Coursecasting may be the teaching tool du jour at college campuses across the country, but skeptical professors say the technology is confirming their worst fear—that students who can listen to lectures on their MP3 players won’t bother showing up for class.

Some professors who have posted lectures online are starting to tell horror stories like that of Americ Azevedo, a professor at the University of California at Berkeley. After Mr. Azevedo started podcasting last year, attendance in his "Introduction to Computers" course occasionally dropped from 200 enrolled students to about 20 people.

"Getting students out of their media bubble to be here is getting progressively harder," the professor says. (Los Angeles Times)

To read more about coursecasting, see an article from The Chronicle by Brock Read.

Posted on Tuesday January 17, 2006 | Permalink |

Comments

  1. I have found exactly the same thing and have a plot of attendance over the term ending at 10-20% when podcasts and screencasts were available. If the students are performing just as well (and they do in my classes) then that just highlights that lecturing is perhaps not the best use of an educator’s time in class. This is the second term that I assign recorded lectures and do workshops instead during class time. Far from being a nightmare, this is a great opportunity for educators to connect with students in a more personal way.

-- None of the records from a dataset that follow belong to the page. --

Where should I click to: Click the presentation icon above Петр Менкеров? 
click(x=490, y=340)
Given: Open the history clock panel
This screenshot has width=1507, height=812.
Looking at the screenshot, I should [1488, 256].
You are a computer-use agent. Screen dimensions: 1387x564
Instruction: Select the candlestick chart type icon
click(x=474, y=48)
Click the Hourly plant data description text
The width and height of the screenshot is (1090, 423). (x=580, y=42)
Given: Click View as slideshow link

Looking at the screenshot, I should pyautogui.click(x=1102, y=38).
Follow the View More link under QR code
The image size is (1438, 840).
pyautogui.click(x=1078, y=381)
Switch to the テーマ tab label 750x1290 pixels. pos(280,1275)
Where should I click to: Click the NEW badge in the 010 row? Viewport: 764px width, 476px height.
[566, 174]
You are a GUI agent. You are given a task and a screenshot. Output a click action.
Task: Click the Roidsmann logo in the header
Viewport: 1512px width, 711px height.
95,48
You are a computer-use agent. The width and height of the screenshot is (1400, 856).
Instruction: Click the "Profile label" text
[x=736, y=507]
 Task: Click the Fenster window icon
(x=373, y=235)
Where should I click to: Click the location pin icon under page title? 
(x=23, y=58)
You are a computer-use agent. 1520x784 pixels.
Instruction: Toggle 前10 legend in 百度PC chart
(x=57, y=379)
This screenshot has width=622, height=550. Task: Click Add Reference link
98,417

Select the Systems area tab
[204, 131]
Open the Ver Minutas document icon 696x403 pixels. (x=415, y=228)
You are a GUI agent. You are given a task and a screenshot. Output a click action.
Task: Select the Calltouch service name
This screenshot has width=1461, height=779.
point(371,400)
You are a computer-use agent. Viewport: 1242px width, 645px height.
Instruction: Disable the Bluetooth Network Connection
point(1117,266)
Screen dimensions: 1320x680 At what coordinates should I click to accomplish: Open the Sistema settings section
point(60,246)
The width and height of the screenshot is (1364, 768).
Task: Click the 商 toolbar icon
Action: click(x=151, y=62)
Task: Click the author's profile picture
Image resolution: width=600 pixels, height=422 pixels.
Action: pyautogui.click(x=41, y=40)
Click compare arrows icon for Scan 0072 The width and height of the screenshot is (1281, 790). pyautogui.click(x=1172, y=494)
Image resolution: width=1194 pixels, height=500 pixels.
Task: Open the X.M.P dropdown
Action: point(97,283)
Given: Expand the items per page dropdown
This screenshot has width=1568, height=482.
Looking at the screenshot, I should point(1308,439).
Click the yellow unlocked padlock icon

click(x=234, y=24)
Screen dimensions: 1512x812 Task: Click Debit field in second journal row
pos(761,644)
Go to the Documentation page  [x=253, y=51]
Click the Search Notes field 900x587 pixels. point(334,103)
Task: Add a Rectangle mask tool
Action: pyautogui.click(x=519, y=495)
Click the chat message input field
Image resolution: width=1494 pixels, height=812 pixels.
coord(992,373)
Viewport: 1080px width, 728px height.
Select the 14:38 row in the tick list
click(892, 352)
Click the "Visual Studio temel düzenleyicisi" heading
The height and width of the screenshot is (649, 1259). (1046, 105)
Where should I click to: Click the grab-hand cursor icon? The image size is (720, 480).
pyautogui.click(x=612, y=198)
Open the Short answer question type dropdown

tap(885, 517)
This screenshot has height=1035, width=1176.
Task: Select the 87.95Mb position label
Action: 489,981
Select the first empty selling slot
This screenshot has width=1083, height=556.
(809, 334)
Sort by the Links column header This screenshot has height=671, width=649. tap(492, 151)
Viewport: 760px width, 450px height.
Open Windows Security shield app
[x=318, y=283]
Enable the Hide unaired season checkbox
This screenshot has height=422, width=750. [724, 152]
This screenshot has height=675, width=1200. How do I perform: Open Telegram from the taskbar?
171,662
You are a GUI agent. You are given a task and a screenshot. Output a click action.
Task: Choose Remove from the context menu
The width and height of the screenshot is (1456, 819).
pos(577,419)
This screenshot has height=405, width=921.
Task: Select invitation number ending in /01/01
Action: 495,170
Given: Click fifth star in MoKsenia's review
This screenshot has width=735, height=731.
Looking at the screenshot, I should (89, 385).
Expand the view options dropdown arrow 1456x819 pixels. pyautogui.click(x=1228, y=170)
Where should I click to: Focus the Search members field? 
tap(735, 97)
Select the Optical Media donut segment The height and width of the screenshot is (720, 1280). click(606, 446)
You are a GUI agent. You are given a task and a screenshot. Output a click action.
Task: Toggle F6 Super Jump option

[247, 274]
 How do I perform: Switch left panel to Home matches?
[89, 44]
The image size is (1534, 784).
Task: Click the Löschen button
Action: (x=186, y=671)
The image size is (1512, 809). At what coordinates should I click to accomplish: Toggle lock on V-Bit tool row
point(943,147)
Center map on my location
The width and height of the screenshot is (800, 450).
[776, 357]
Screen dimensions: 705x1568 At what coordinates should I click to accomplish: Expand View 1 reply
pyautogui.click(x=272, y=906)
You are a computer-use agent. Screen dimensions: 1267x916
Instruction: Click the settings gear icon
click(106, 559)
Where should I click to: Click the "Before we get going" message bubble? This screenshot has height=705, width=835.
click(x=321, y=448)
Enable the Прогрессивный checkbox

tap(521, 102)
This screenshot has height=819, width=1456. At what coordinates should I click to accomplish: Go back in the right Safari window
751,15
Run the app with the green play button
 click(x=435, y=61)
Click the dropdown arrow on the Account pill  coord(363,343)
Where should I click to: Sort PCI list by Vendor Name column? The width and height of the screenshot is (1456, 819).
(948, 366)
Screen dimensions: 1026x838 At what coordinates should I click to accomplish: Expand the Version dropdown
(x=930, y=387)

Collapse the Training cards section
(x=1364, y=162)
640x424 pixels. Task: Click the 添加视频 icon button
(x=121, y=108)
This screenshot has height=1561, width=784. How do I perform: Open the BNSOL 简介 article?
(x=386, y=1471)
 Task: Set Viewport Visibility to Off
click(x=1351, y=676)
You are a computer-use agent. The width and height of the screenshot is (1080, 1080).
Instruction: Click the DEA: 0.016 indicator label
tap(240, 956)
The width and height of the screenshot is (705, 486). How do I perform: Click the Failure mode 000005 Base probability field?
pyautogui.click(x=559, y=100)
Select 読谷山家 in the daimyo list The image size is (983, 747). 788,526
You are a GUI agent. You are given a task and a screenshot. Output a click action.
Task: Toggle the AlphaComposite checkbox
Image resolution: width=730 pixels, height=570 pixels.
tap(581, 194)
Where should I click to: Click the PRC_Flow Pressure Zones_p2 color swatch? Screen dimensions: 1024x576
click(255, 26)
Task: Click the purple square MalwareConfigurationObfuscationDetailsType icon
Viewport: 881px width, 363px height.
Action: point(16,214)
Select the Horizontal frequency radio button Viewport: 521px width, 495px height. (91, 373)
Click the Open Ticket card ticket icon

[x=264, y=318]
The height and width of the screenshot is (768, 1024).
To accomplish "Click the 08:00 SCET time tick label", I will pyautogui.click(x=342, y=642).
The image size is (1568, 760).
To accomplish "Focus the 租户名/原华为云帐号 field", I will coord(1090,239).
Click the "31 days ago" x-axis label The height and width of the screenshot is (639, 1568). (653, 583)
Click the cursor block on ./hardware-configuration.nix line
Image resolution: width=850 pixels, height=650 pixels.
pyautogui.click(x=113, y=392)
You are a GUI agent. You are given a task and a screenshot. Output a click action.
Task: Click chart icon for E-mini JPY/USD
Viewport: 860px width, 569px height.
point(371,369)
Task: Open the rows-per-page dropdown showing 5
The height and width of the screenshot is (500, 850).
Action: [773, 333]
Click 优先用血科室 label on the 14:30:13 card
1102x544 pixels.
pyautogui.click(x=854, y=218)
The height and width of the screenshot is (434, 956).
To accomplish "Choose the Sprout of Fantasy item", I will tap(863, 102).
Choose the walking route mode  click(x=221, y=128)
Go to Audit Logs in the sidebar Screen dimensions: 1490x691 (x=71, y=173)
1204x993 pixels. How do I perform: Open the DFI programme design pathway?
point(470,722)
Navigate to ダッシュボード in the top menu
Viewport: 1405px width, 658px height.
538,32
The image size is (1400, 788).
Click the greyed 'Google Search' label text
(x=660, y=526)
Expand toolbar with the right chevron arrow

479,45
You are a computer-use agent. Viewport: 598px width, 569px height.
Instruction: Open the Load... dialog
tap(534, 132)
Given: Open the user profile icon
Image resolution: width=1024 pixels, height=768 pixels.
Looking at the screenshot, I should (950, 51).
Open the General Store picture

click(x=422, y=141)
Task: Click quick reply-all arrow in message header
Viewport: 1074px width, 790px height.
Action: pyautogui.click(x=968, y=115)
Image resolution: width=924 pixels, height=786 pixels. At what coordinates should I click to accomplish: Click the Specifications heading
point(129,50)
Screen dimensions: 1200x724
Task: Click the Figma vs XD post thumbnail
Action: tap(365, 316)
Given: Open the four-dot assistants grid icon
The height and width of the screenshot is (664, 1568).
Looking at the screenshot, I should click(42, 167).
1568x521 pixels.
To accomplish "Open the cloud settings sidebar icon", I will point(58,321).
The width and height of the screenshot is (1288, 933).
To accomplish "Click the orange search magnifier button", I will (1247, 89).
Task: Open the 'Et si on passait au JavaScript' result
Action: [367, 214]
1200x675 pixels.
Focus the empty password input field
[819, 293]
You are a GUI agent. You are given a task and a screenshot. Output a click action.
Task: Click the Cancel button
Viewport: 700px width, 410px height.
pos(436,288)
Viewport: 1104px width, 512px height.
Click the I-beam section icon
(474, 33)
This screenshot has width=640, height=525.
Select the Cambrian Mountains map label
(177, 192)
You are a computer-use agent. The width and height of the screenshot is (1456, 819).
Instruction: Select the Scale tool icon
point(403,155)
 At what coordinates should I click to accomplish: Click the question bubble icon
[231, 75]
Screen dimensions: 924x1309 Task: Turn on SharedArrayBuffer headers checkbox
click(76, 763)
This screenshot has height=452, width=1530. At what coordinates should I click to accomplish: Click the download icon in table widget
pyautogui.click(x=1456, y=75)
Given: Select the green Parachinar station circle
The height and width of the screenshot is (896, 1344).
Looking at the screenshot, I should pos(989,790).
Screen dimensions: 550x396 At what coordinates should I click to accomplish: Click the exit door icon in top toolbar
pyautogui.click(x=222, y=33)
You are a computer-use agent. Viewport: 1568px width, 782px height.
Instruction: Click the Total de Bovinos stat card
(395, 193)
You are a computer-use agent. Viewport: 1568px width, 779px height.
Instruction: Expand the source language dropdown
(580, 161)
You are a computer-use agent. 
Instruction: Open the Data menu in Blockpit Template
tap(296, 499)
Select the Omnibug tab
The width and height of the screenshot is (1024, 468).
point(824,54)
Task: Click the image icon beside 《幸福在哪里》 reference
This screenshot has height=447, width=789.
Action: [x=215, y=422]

    Here is a post-morterm analysis of last term:

    http://drexel-coas-elearning.blogspot.com/2005/12/archived-lectures-and-workshops-post.html

    — Jean-Claude Bradley    Jan 19, 04:04 PM    #

  2. I have found the opposite to be true. I podcast all my lectures in my Intro Geology classes last semester and actually saw an increase in attendance over the previous two semesters. Here’s my own post mortem of my experience – student comments were uniformly positive: http://www.fhsu.edu/blogcat/?q=node/102

    — Ron Schott    Jan 19, 04:05 PM    #

  3. Podcasting offers a great convenience factor, but the notion of capturing presentations for later replay isn’t new, nor are the concerns. Recall that for many years, lectures were captured in books. The “students won’t come to class” objection may say more about the instructor than about podcasting.

    The increasing convenience of recording relatively noninteractive presentations for playback just helps us add the lecture to other asynchronously available materials, such as books, articles, videos, etc. We can develop “lectures” to fill in the gaps and add unique material, archive it, and spend more time interacting with students in class.

    One concern might be student workload. If you’re now requiring students to both “attend” your lecture and participate in lively interactive classes, do you then reduce, e.g., reading assignments?

    — Joe Clark    Jan 19, 04:06 PM    #

  4. Joe – in response to your question of adding to the student workload, having access to lecture screencasts reduces the need to assign reading assignments. If the lectures are not recorded, students have no choice but to go to a reading resource. When the lectures are recorded, they can either watch a part of the lecture again or read, depending on their preferred learning mode. Also note that I don’t require attendance at workshops. Students use them as much or as little as they need to solve their particular problems with the class material.

    — Jean-Claude Bradley    Jan 19, 04:07 PM    #

  5. One of my noted that my name was mentioned here. The article from the L.A. Times and another in Nov. 28th Newsweek have put attention on the dark side of course casting.

    Actually, I see podcasting and webcasting as a great opportunity to move lecture classes toward socratic dialogue. They problem is learning how to do it. That is my big project for this semester.

    — Americ Azevedo    Jan 19, 04:08 PM    #

  6. P.S. Sorry for all the writing errors in the above post. I hit the “post” button too soon.